DATASET EXTRACT

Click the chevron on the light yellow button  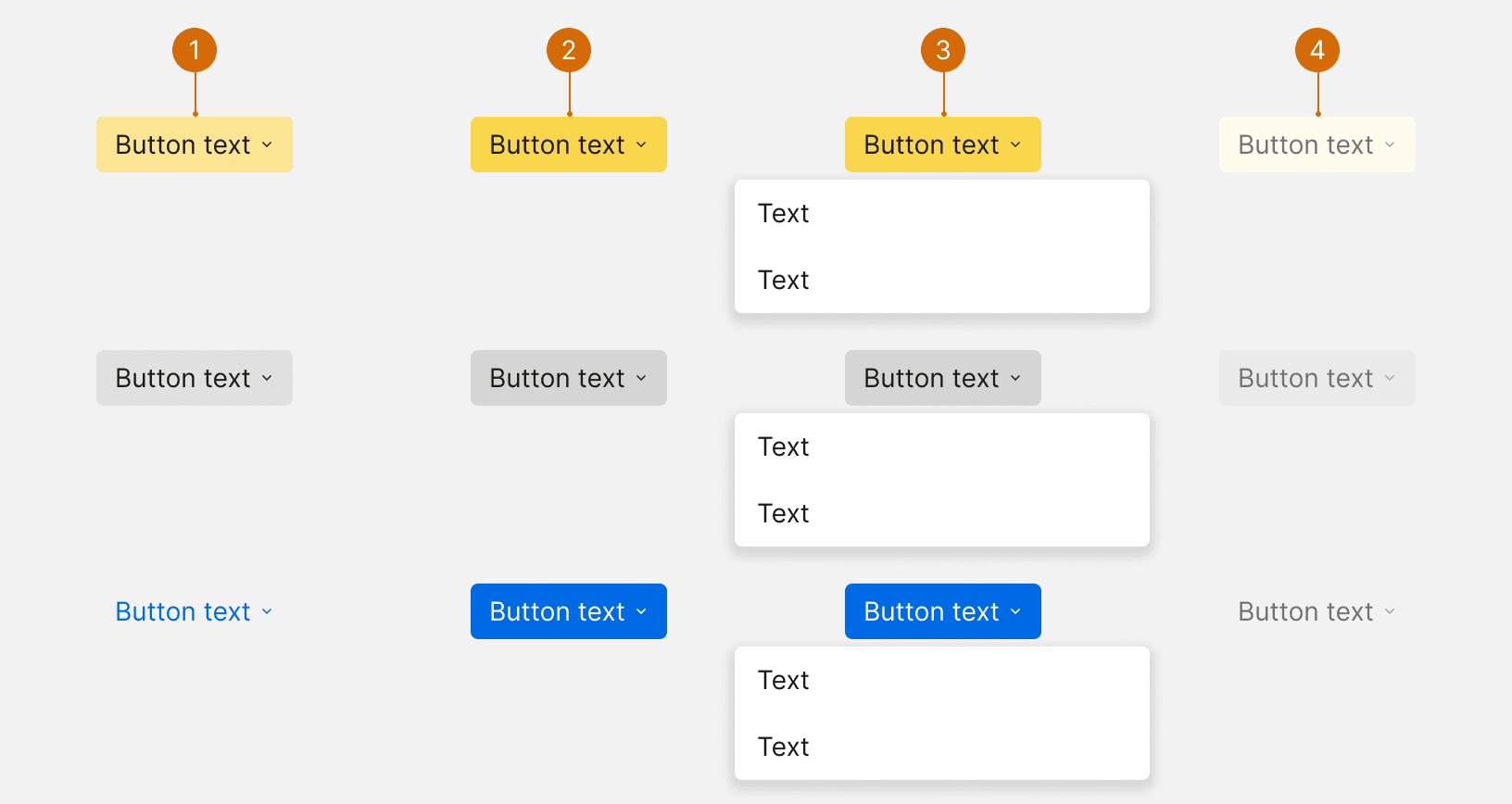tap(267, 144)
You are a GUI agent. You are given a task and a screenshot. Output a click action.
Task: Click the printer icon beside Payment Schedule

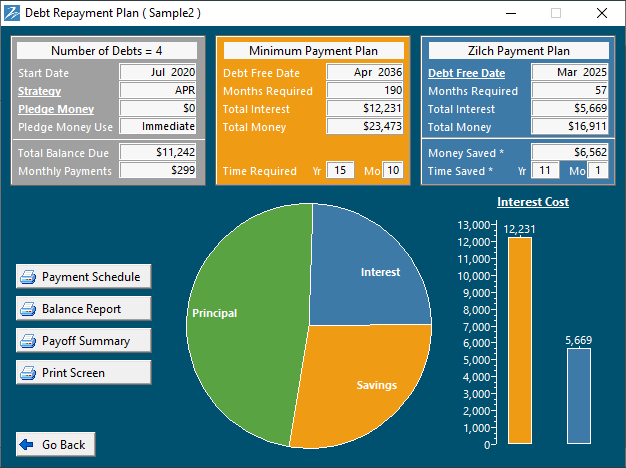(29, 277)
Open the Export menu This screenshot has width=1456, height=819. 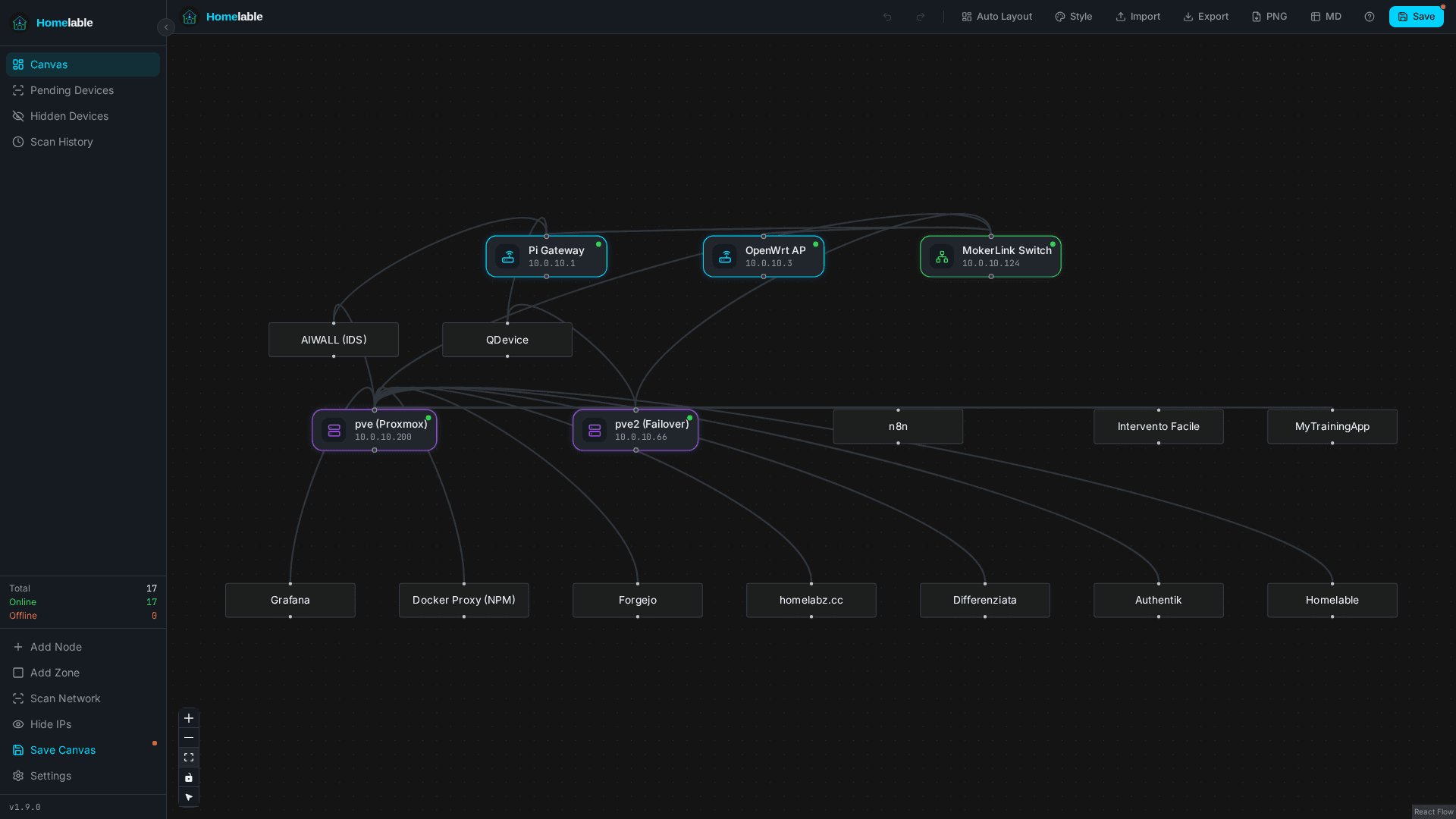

DIRECTION
Please put the entries into a numbered list, starting with the line containing "You are a GUI" and going on through the last line of the entries, with blank lines and pictures left out.

TASK RESULT
1. You are a GUI agent. You are given a task and a screenshot. Output a click action.
2. Task: Click the printer icon beside Payment Schedule
3. (29, 277)
4. Open the Export menu This screenshot has width=1456, height=819. 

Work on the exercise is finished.